A boy runs a 100m distance in 20s as measured by an observer on earth.how long does it take according to an observer in space ship moving with speed of 0.98c for the boy to complete the run? What is the length of the track according to the moving observer
To solve this problem, we can use the principles of special relativity. According to special relativity, time dilation occurs when an observer is moving relative to an event.
First, let's find the time it takes for the boy to complete the run according to an observer in the spaceship moving with a speed of 0.98c.
The time dilation formula is given by:
Δt' = Δt / √(1 - v^2/c^2)
where Δt' is the time measured by the moving observer, Δt is the time measured by the stationary observer, v is the relative velocity of the two observers, and c is the speed of light.
In this case, Δt is given as 20 seconds and v (relative velocity) is 0.98c.
Plugging these values into the formula:
Δt' = 20 / √(1 - (0.98c)^2/c^2)
Δt' = 20 / √(1 - 0.96^2)
Δt' = 20 / √(1 - 0.9216)
Δt' = 20 / √(0.0784)
Δt' = 20 / 0.280
Δt' ≈ 71.43 seconds
Therefore, according to the observer on the spaceship, it would take approximately 71.43 seconds for the boy to complete the run.
Now let's calculate the length of the track according to the moving observer.
Length contraction occurs when an observer moving relative to an object measures a shorter length.
The formula for length contraction is given by:
L' = L √(1 - v^2/c^2)
where L' is the length measured by the moving observer, L is the length measured by the stationary observer, v is the relative velocity of the two observers, and c is the speed of light.
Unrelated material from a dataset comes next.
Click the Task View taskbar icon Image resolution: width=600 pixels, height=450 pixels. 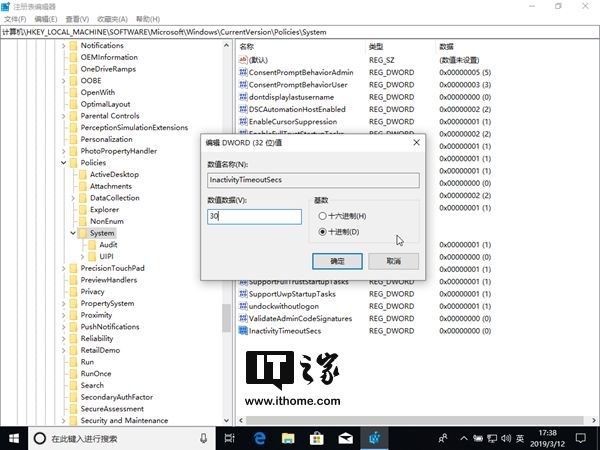click(x=229, y=438)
In this case, L is given as 100 meters and v (relative velocity) is 0.98c.
Plugging these values into the formula:
L' = 100 √(1 - (0.98c)^2/c^2)
L' = 100 √(1 - 0.96^2)
L' = 100 √(1 - 0.9216)
L' = 100 √(0.0784)
L' = 100 √(0.280)
L' ≈ 83.67 meters
Therefore, according to the observer on the spaceship, the length of the track would be approximately 83.67 meters.
To summarize:
- According to the observer in the spaceship moving at a speed of 0.98c, it would take approximately 71.43 seconds for the boy to complete the run.
- According to the moving observer, the length of the track would be approximately 83.67 meters.